HAMA OKAMOTO PRECISION BASS® #4
「ありそうでなかった弾き易いプレシジョン・ベース」をテーマに、ハマ・オカモト(OKAMOTO’S)が提案するシグネイチャー・モデル、HAMA OKAKMOTO PRECISION BASS® #4(ナンバーフォー)。ジャズベースのスリムなネック・シェイプを採用し、スムーズな演奏性とプレベ特有のサウンドを備えたユニークなモデル。ハマ・オカモト印ともいえるパドルペグ、ブリッジカバーを採用し、ボディ材には、発色の明るいバスウッドを使用。

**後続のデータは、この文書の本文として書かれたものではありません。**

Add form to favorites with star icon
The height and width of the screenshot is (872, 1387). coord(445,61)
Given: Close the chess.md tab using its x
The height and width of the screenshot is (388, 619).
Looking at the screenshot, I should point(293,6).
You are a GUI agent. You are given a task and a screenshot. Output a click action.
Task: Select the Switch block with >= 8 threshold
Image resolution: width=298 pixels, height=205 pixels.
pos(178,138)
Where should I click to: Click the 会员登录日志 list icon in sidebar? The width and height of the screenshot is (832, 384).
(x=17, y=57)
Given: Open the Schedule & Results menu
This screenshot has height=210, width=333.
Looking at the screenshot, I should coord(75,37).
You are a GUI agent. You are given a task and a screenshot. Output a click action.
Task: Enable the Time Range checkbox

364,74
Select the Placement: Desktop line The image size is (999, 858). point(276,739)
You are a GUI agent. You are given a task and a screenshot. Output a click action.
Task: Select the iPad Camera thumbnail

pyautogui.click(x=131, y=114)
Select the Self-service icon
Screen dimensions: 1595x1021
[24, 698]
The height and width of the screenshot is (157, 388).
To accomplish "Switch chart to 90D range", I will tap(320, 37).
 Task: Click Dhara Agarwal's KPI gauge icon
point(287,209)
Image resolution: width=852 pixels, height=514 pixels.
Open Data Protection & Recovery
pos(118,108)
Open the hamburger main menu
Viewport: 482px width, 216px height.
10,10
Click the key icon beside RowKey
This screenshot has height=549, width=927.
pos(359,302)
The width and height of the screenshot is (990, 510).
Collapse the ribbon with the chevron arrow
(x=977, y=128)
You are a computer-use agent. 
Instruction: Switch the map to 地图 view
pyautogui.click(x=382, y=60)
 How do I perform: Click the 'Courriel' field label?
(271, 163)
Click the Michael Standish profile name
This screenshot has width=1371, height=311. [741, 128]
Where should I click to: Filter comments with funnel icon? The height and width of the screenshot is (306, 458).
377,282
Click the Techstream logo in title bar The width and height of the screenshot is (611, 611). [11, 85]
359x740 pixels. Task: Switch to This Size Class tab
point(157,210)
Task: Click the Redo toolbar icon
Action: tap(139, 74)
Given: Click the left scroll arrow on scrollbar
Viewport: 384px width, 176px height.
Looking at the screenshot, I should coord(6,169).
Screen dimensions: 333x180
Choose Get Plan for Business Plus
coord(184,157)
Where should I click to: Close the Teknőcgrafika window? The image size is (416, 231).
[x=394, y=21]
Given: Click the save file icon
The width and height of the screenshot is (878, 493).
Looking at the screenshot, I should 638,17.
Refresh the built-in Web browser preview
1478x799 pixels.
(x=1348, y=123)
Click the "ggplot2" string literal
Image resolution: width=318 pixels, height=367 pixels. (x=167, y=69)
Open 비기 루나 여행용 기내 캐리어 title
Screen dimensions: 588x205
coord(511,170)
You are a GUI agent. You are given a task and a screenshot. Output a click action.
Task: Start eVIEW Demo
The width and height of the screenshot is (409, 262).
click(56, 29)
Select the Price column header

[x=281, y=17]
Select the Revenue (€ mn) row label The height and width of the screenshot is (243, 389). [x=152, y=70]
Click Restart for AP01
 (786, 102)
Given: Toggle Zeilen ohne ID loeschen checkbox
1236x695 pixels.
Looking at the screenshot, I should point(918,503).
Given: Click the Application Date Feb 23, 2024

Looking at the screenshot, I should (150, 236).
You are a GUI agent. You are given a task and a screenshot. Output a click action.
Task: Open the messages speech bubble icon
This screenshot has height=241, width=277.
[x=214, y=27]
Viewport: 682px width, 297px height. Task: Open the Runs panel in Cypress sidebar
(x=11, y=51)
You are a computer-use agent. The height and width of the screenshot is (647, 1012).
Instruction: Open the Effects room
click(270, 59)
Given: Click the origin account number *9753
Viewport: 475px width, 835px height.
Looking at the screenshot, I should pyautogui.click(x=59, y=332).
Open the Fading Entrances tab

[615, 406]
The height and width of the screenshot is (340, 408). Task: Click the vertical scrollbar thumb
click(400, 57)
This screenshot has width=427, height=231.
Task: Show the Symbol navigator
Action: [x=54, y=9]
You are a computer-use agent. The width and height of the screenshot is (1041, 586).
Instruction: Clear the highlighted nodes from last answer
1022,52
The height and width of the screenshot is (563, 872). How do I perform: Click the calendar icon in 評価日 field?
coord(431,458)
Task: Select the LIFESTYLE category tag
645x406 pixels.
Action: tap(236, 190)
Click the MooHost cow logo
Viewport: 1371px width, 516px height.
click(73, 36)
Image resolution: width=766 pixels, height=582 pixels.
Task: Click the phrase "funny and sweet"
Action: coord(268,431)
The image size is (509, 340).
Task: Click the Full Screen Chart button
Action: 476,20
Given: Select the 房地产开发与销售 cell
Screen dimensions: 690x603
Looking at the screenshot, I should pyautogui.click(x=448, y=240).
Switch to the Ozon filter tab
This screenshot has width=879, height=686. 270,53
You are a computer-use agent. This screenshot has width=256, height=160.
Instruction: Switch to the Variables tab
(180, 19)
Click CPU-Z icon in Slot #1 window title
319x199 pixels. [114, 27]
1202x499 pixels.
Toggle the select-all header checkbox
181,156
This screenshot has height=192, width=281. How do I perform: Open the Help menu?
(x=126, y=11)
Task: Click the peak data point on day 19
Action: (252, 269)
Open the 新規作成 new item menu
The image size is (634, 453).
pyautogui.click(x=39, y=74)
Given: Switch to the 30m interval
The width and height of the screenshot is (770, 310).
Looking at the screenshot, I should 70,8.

› HAMA OKAMOTO PRECISION BASS®製品ページ


ハマ・オカモト(OKAMOTO’S)
中学校からの同級生で結成された4人組ロックバンド、OKAMOTO’Sのベーシスト。2010年、日本人男子としては最年少の若さでアメリカ・テキサス州で開催された音楽フェス「SxSW2010」に出演。アメリカ七都市をまわるツアーや豪州ツアー、香港、台湾、ベトナムをまわったアジアツアーなど、海外でのライヴを積極的に行っている。これまでシングル8作品、アルバム6作品を発表。2015年9月にはメンバー渾身のロック・オペラアルバム『OPERA』を発売。また、同年11月からは自身初となる東阪ZEPPワンマン公演を含む、全国22カ所をまわるツアー「OKAMOTO’S TOUR 2015-2016 “LIVE WITH YOU”」を年またぎで敢行し、大盛況のうちに終了した。2016年6月からは「OKAMOTO’S FORTY SEVEN LIVE TOUR 2016」と題した、キャリア初の47都道府県ツアーを敢行し、ツアーファイナルは日比谷野外大音楽堂にて開催された。2017年8月2日には約1年半ぶりとなるオリジナルフルアルバム『NO MORE MUSIC』をリリース。また、2017年10月には、東京・中野サンプラザにてキャリア初のホールワンマンの開催がアナウンスされたが、瞬く間に即完し、10月30日より全国23カ所を回るツアー「OKAMOTO’S TOUR 2017-2018 NO MORE MUSIC」の開催も決定している。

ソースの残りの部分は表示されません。